El Sr. Stevens (Anthony Hopkins) era, en los instantes previos a la II Guerra Mundial, mayordomo en la mansión Darlington Hall, al servicio de un aristócrata inglés afín a los nazis. Al servicio de su señor, sacrificó los mejores años de su vida, renunciando por completo a su propia vida personal y, en concreto, sacrificando el amor que sentía por el ama de llaves, la señorita Kenton (Emma Thompson).
La película es ante todo un retrato amargo y sincero de un buen hombre educado en el más estricto sentido del deber que vive por y para su trabajo. Y ello le obliga a profesar una devoción ciega por su señor, aunque éste se equivoque terriblemente y lleve el deshonor a su casa. Sin embargo, Stevens se niega a juzgar o valorar algo que está, según su opinión, por encima de su persona y, en todo caso, por encima de lo que se espera de un buen criado. Así, hace oídos sordos a todo lo que no sea cumplir a rajatabla con sus deberes.

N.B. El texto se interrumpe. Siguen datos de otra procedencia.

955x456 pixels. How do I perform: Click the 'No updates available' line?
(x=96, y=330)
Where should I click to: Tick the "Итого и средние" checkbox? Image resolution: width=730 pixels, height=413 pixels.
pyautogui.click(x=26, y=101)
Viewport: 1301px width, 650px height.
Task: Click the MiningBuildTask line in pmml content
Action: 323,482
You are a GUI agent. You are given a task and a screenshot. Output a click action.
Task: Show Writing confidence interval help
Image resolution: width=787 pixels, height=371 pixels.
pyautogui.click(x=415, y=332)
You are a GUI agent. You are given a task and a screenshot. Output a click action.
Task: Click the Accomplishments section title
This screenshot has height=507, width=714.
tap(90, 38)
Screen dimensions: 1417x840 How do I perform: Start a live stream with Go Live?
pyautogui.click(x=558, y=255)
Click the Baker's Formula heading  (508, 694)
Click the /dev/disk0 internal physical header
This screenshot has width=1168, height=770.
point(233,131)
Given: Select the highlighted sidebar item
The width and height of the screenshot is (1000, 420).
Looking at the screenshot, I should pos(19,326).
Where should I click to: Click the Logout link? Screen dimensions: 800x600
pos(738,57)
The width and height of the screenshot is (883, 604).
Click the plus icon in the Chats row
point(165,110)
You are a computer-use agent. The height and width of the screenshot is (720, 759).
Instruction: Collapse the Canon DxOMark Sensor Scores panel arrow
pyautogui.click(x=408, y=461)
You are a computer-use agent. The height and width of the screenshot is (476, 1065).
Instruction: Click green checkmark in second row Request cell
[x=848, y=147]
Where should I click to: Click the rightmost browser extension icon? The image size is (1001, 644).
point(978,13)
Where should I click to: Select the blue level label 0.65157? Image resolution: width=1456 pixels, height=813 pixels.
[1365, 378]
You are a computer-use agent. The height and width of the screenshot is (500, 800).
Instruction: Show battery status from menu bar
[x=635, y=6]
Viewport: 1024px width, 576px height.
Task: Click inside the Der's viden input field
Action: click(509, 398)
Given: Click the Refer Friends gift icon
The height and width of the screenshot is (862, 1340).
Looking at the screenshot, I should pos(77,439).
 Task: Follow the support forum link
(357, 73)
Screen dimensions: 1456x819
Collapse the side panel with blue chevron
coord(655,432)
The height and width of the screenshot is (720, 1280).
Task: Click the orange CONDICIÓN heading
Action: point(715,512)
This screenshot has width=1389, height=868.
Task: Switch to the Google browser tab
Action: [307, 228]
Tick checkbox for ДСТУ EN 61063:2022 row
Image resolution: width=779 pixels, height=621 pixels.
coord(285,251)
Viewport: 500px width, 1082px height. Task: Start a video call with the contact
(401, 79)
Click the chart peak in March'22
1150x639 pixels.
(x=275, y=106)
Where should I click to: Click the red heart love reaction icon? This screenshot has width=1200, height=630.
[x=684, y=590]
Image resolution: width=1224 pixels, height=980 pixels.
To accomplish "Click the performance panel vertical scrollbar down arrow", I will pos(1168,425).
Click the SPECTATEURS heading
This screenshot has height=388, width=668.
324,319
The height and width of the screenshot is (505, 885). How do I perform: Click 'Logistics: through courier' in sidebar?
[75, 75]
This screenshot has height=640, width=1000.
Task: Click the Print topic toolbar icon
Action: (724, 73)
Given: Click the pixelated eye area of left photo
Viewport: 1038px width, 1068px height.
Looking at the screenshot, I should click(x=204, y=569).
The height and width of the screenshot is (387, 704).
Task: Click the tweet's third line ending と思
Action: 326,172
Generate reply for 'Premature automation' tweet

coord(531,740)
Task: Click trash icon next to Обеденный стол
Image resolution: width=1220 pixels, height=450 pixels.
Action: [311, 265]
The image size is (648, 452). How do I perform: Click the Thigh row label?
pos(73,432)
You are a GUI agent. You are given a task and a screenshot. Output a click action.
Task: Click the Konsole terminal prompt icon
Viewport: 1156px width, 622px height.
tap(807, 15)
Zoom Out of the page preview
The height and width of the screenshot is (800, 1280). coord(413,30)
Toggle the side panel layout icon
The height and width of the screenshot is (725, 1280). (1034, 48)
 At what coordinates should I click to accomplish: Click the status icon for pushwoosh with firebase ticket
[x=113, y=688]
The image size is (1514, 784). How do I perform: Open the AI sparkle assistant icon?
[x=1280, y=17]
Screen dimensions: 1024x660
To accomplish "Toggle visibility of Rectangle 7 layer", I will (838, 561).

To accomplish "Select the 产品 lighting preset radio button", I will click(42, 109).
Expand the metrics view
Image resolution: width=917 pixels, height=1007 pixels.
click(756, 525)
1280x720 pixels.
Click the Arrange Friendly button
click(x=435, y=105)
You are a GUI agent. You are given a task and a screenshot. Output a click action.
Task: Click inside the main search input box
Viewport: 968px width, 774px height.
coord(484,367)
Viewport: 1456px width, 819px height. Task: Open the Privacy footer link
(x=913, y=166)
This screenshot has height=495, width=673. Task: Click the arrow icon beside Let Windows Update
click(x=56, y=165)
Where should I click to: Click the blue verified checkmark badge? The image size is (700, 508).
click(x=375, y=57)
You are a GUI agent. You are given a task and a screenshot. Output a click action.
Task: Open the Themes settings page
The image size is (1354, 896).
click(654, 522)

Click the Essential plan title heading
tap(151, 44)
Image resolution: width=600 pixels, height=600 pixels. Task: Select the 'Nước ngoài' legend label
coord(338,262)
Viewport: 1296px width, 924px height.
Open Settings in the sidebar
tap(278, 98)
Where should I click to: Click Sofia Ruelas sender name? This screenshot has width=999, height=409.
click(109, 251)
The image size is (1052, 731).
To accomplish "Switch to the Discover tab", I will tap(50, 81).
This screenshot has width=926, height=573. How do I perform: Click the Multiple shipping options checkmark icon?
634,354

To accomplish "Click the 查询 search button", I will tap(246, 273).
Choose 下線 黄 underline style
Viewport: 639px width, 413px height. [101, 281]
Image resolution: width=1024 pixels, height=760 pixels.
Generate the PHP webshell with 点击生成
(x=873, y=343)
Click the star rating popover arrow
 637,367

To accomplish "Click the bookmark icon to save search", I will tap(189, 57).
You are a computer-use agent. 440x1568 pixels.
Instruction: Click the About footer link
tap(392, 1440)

El grado de renuncia de este hombre llega al límite cuando no abandona su puesto ni con la muerte de su padre y, finalmente, cuando llega a renunciar al amor de su vida, negándose su propia vida personal.
Este triste retrato se envuelve en un estilo impecable, con ese aire melancólico y discreto del mejor cine británico donde todo se insinúa antes que mostrarlo abiertamente y donde los silencios y las miradas son más explícitas que las palabras. Un cine elegante donde se dejan todos los caminos abiertos a nuestra participación, adivinando, escuchando, intentando comprender el más allá de lo que vemos.
Anthony Hopkins y Emma Thompson están geniales en su papel, convirtiendo sus personajes en unos seres absolutamente creíbles. Algunas escenas, en especial cuando ella intenta saber que libro está leyendo él o la de la despedida bajo la lluvia al final de la película, son un hermoso ejemplo de una manera de narrar las cosas basada en la delicadeza y la elegancia.
A pesar de contar con ocho nominaciones (entre ellas, la de mejor actor y actriz para la pareja protagonista), Lo que queda del día se fue de la gala sin ningún Oscar.